In the book The End of Animal Farming, author Jacy Reese examines the social forces, technologies and activism that he argues will lead to the end of animal agriculture.
13% of the UK population is now vegetarian or vegan, while a further 21% identify as “flexitarian”, according to the 2018-19 edition of the Food and Drink Report by supermarket chain Waitrose & Partners.

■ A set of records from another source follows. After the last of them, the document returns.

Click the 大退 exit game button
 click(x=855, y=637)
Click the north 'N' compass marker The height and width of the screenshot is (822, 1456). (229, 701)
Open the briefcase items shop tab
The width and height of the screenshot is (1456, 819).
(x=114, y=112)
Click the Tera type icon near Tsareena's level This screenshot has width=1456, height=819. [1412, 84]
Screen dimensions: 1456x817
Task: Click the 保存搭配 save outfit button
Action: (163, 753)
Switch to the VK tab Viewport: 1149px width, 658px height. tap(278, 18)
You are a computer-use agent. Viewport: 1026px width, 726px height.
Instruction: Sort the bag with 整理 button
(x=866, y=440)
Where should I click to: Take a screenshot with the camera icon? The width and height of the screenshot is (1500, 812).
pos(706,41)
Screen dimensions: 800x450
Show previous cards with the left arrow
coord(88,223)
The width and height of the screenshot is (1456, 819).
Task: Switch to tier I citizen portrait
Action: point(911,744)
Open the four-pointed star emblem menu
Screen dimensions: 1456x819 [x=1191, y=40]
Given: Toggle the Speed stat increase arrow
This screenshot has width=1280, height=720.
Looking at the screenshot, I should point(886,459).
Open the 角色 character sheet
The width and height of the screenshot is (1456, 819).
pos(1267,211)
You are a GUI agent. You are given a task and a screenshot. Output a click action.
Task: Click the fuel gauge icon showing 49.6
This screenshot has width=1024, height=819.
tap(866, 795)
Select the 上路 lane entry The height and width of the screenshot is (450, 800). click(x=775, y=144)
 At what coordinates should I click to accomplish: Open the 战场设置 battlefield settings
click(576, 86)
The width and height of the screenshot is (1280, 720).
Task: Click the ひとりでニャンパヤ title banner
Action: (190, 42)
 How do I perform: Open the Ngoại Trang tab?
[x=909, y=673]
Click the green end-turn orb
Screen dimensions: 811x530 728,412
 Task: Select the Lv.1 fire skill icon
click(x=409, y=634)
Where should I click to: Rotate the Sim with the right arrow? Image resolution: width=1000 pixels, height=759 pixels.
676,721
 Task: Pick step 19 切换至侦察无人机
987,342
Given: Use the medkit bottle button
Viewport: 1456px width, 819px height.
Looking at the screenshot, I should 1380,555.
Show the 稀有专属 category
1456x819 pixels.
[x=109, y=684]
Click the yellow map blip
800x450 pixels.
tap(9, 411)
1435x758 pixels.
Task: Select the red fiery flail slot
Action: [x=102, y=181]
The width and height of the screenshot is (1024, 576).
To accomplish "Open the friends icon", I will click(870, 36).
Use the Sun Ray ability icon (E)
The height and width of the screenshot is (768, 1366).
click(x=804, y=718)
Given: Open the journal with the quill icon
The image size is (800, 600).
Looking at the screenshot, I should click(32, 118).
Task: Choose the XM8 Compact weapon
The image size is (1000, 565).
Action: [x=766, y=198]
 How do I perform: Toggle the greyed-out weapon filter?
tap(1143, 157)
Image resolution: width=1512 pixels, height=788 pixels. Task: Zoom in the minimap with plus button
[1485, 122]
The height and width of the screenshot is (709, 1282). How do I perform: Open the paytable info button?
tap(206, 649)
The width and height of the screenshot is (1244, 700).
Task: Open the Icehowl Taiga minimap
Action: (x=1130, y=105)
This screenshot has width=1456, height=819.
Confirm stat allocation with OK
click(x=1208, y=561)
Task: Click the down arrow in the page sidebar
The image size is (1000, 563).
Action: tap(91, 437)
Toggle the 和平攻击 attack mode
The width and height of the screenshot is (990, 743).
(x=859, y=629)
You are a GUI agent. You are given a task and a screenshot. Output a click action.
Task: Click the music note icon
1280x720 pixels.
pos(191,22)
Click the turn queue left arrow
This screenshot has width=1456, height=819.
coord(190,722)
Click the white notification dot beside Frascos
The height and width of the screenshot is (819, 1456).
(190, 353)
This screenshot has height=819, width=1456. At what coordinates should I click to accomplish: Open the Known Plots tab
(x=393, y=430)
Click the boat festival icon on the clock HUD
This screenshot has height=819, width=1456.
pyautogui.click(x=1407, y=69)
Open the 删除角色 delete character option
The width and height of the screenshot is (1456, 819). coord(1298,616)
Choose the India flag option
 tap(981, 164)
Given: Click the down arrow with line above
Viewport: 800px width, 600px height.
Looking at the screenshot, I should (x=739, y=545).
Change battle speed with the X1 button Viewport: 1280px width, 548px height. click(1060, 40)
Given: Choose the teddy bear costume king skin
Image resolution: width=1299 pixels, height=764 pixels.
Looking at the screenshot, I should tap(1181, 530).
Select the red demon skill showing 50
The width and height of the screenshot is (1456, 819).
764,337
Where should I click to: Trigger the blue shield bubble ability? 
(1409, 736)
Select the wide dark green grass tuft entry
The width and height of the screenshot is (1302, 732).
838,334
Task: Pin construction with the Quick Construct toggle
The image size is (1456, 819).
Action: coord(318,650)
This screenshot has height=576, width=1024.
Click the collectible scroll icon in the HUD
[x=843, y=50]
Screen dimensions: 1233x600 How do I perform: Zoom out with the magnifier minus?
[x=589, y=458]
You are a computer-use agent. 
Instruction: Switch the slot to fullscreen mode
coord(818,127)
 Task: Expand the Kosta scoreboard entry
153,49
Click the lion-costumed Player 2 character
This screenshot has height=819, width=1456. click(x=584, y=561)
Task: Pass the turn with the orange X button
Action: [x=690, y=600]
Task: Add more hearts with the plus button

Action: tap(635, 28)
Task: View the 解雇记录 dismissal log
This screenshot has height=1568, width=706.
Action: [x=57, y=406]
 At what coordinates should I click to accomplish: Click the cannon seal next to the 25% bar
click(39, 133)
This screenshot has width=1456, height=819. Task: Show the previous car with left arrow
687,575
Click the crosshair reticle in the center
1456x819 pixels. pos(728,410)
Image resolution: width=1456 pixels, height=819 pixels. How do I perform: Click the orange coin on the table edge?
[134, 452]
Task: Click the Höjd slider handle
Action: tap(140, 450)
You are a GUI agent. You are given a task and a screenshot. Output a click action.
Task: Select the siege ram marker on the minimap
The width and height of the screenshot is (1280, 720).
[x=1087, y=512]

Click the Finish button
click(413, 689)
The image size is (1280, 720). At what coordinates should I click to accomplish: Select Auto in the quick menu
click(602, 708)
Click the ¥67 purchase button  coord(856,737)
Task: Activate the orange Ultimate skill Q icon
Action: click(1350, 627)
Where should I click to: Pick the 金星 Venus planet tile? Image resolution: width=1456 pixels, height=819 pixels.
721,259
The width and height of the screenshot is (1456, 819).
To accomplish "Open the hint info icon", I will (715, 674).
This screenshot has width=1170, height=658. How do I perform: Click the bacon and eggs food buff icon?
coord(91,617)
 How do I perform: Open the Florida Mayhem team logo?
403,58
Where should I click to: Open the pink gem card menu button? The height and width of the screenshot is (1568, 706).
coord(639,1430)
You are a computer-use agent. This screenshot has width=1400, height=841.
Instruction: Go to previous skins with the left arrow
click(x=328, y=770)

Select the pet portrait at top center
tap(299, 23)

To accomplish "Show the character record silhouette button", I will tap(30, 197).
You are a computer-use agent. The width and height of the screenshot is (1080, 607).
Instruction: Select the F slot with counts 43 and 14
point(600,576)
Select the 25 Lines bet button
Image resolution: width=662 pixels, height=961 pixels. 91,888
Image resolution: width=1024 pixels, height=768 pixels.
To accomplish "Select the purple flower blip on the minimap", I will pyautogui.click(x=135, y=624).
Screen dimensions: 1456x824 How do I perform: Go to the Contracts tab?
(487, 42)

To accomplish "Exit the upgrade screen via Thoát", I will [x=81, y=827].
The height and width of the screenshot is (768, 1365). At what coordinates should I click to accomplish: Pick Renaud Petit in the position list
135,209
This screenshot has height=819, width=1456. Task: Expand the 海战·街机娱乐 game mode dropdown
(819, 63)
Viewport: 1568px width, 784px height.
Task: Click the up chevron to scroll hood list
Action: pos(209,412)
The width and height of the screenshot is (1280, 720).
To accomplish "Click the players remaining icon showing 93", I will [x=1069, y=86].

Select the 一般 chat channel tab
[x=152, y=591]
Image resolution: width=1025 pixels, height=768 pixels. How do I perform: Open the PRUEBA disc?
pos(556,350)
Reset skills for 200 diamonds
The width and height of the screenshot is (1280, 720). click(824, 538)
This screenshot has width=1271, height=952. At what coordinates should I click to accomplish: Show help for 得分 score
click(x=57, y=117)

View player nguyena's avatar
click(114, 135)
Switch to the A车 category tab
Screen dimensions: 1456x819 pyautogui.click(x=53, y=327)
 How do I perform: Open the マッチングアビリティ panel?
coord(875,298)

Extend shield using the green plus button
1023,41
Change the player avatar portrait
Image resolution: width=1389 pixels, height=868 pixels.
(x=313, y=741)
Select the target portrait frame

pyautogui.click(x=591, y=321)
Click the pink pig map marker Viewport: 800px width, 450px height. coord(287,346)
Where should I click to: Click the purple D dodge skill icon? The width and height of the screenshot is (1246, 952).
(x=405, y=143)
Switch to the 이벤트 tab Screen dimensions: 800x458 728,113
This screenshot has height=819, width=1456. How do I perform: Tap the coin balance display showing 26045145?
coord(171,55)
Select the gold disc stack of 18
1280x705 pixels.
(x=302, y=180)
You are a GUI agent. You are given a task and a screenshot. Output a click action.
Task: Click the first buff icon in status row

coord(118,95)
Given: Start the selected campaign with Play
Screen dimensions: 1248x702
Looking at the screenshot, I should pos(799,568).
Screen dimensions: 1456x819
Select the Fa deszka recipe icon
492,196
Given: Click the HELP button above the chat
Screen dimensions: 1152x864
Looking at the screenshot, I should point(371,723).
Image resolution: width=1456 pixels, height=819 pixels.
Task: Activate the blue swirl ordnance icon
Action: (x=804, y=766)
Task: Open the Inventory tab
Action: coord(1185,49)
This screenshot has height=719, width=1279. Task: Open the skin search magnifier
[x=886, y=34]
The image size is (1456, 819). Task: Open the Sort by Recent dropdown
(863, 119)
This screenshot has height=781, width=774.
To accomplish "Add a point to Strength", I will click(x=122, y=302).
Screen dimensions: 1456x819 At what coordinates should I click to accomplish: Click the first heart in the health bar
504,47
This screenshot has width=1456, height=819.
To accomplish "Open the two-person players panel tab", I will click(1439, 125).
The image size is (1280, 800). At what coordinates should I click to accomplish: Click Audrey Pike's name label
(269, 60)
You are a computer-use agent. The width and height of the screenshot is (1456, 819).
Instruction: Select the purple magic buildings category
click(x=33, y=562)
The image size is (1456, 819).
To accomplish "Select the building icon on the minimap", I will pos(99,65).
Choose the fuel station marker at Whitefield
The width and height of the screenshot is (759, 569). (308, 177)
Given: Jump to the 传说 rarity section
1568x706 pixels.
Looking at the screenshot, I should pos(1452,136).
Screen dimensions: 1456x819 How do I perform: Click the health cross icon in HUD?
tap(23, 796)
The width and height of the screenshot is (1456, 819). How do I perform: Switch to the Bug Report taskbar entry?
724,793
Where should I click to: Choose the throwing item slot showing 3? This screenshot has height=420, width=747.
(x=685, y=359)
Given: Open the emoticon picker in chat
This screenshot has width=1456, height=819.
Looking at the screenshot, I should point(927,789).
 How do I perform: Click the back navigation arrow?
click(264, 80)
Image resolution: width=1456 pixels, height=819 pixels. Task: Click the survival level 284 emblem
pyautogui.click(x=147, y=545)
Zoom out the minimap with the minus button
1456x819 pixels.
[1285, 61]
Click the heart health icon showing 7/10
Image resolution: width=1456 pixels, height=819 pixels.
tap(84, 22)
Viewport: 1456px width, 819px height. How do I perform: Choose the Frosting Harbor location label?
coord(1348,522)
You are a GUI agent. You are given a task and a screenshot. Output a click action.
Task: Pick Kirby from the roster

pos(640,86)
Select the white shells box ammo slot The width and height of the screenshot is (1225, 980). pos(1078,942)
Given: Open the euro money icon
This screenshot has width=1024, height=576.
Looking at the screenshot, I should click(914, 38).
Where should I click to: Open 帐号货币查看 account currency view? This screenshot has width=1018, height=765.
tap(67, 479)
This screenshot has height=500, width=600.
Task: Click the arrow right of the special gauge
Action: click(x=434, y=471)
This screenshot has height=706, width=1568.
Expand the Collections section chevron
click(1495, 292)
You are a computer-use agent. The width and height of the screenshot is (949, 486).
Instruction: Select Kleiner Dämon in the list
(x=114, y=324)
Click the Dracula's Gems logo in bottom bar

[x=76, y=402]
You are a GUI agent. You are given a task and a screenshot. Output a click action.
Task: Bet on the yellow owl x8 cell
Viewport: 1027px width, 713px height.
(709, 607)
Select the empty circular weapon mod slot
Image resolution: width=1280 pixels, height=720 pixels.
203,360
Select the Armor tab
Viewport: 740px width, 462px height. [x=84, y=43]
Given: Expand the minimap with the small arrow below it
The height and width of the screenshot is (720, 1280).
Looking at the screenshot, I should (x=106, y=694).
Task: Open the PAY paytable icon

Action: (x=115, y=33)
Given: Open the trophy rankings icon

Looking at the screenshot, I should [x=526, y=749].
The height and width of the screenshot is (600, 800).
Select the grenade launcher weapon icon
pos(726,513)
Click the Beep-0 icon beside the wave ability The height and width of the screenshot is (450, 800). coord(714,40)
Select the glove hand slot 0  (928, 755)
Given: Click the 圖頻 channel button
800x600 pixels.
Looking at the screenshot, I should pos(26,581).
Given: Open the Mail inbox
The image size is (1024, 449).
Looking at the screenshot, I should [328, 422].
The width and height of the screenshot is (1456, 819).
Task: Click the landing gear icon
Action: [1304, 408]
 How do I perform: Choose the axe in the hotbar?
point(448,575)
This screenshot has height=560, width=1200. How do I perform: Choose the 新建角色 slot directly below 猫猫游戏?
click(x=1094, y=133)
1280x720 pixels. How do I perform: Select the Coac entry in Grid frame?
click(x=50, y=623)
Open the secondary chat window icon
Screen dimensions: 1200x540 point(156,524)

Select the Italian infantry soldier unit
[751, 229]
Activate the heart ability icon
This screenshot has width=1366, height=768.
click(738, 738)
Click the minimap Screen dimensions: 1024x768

Among other food trends, the report also discusses plastic packaging, claiming that 88% of survey participants who had watched the final episode of the wildlife documentary Blue Planet II have changed how they use plastic.
FCRN member Nicole Tichenor Blackstone of Tufts University has recently authored a paper that compares the environmental impacts of three healthy eating patterns recommended in the Dietary Guidelines for Americans. The vegetarian eating pattern had lower impacts than the US-style and Mediterranean-style eating patterns in all six impact categories considered.
The Better Buying Lab at the World Resources Institute has published a summary of two workshops. The workshops, which brought together over 50 people from the academic community and the food industry, identified research questions on how to increase consumption of plant-based foods by changing the language used to describe it.
A study has found that people who view vegetarianism as a threat to their way of life, and those who believe in human supremacy over animals, are likely to have fewer animal species that they view as worthy of moral consideration (compared to people who do not see vegetarianism as a threat or who do not believe in human supremacy over animals). Moral attitudes varied strongly towards different animal species, for example, 90% of participants a felt moral obligation to care for the welfare of dogs, compared to 51% who felt the same obligation for pigs.